Background
John Stephen Raffeiner was born on December 26, 1785 in Walls in the Austrian Tyrol.
John Stephen Raffeiner was born on December 26, 1785 in Walls in the Austrian Tyrol.
He was educated by the Benedictine Fathers in Innsbruck and in a Roman medical college. In Milan, while in charge of a military hospital, he experienced a religious calling. He studied theology in Rome.
He was ordained a priest in May 1825, and served as assistant and pastor in his native diocese of Brixen. Learning of the dire need of missionary priests among the German emigrants to America, he volunteered for this service with the consent of his ordinary, who supplied his traveling expenses. On his arrival in New York (1833), he was authorized by Bishop John Dubois to visit his compatriots in all parts of the diocese and urge them to establish churches and mission centers.
In 1836, he erected St. Nicholas Church in New York, over which he presided for several years. He became vicar general for the Germans under Bishop Hughes, who relied wholly upon his judgment in handling all matters touching the German groups. He visited the Germans of Boston twice a year, organized parishes in Roxbury (1835) and in Boston.

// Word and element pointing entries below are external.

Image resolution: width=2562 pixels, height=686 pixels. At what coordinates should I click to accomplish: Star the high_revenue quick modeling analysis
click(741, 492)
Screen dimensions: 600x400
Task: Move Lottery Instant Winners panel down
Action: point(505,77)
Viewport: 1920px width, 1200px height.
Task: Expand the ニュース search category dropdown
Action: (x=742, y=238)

He assisted in organizing the first German congregations in Rochester, Utica, Inama, and Buffalo, as well as a score of scattered missions throughout New York and New Jersey which became thriving parishes. Though beloved of his own people and honored by Hughes, Raffeiner as a German was not advanced to the see of Brooklyn on its creation in 1853 but continued as a vicar general of that diocese under Bishop John Loughlin and as the father and apostle of the Germans of the archdiocese until his death.
A spiritual man, ready as a preacher in German, French, and Italian, tactful in settling racial differences and the problems of trusteeism, Raffeiner was everywhere.